1.Given a string, compute recursively the number of times lowercase "hi" appears in the string, however do not count "hi" that have an 'x' immedately before them.
countHi2("ahixhi") → 1 countHi2("ahibhi") → 2 countHi2("xhixhi") → 0
2.Given a string and a non-empty substring sub, compute recursively the number of times that sub appears in the string, without the sub strings overlapping.
strCount("catcowcat", "cat") → 2 strCount("catcowcat", "cow") → 1 strCount("catcowcat", "dog") → 0
3.We have a number of bunnies and each bunny has two big floppy ears. We want to compute the total number of ears across all the bunnies recursively (without loops or multiplication).
bunnyEars(0) → 0 bunnyEars(1) → 2 bunnyEars(2) → 4
4.We have triangle made of blocks. The topmost row has 1 block, the next row down has 2 blocks, the next row has 3 blocks, and so on. Compute recursively (no loops or multiplication) the total number of blocks in such a triangle with the given number of rows.
triangle(0) → 0 triangle(1) → 1 triangle(2) → 3
5.Given a non-negative int n, compute recursively (no loops) the count of the occurrences of 8 as a digit, except that an 8 with another 8 immediately to its left counts double, so 8818 yields 4. Note that mod (%) by 10 yields the rightmost digit (126 % 10 is 6), while divide (/) by 10 removes the rightmost digit (126 / 10 is 12).
count8(8) → 1 count8(818) → 2 count8(8818) → 4
6.Given a string, compute recursively (no loops) the number of times lowercase "hi" appears in the string.
countHi("xxhixx") → 1 countHi("xhixhix") → 2 countHi("hi") → 1
7.Given a string, compute recursively a new string where all the 'x' chars have been removed.
noX("xaxb") → "ab" noX("abc") → "abc" noX("xx") → ""
8.Given an array of ints, compute recursively if the array contains somewhere a value followed in the array by that value times 10. We'll use the convention of considering only the part of the array that begins at the given index.
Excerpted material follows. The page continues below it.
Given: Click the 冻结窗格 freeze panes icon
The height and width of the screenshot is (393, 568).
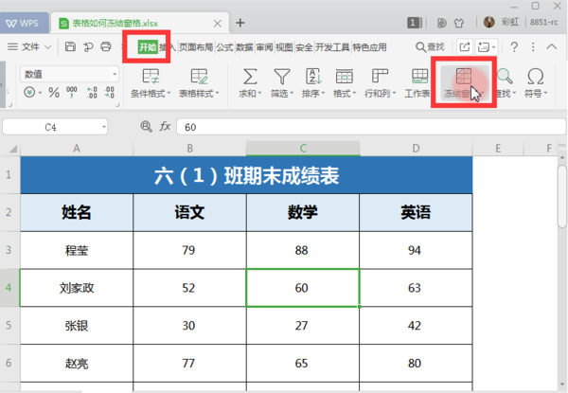Looking at the screenshot, I should click(x=463, y=78).
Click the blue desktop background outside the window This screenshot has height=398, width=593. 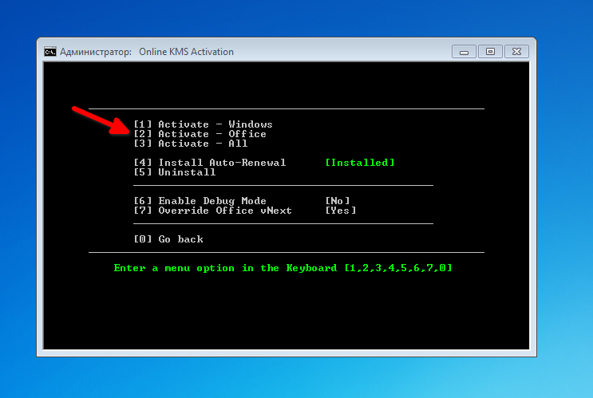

In this way, a recursive call can pass index+1 to move down the array. The initial call will pass in index as 0.
array220([1, 2, 20], 0) → true array220([3, 30], 0) → true array220([3], 0) → false
9.Given a string, compute recursively a new string where all the lowercase 'x' chars have been moved to the end of the string.
endX("xxre") → "rexx" endX("xxhixx") → "hixxxx" endX("xhixhix") → "hihixxx"
10.Given a string, compute recursively (no loops) the number of "11" substrings in the string. The "11" substrings should not overlap.
count11("11abc11") → 2 count11("abc11x11x11") → 3 count11("111") → 1
Slot 2 write these methods in Compare class( CompareAgain4.java) and a test for each in CompareAgain4Test.
11.Given a string that contains a single pair of parenthesis, compute recursively a new string made of only of the parenthesis and their contents, so "xyz(abc)123" yields "(abc)".
parenBit("xyz(abc)123") → "(abc)" parenBit("x(hello)") → "(hello)" parenBit("(xy)1") → "(xy)"
12.Given a string and a non-empty substring sub, compute recursively if at least n copies of sub appear in the string somewhere, possibly with overlapping. N will be non-negative.
strCopies("catcowcat", "cat", 2) → true strCopies("catcowcat", "cow", 2) → false strCopies("catcowcat", "cow", 1) → true
13.The fibonacci sequence is a famous bit of mathematics, and it happens to have a recursive definition. The first two values in the sequence are 0 and 1 (essentially 2 base cases). Each subsequent value is the sum of the previous two values, so the whole sequence is: 0, 1, 1, 2, 3, 5, 8, 13, 21 and so on. Define a recursive fibonacci(n) method that returns the nth fibonacci number, with n=0 representing the start of the sequence.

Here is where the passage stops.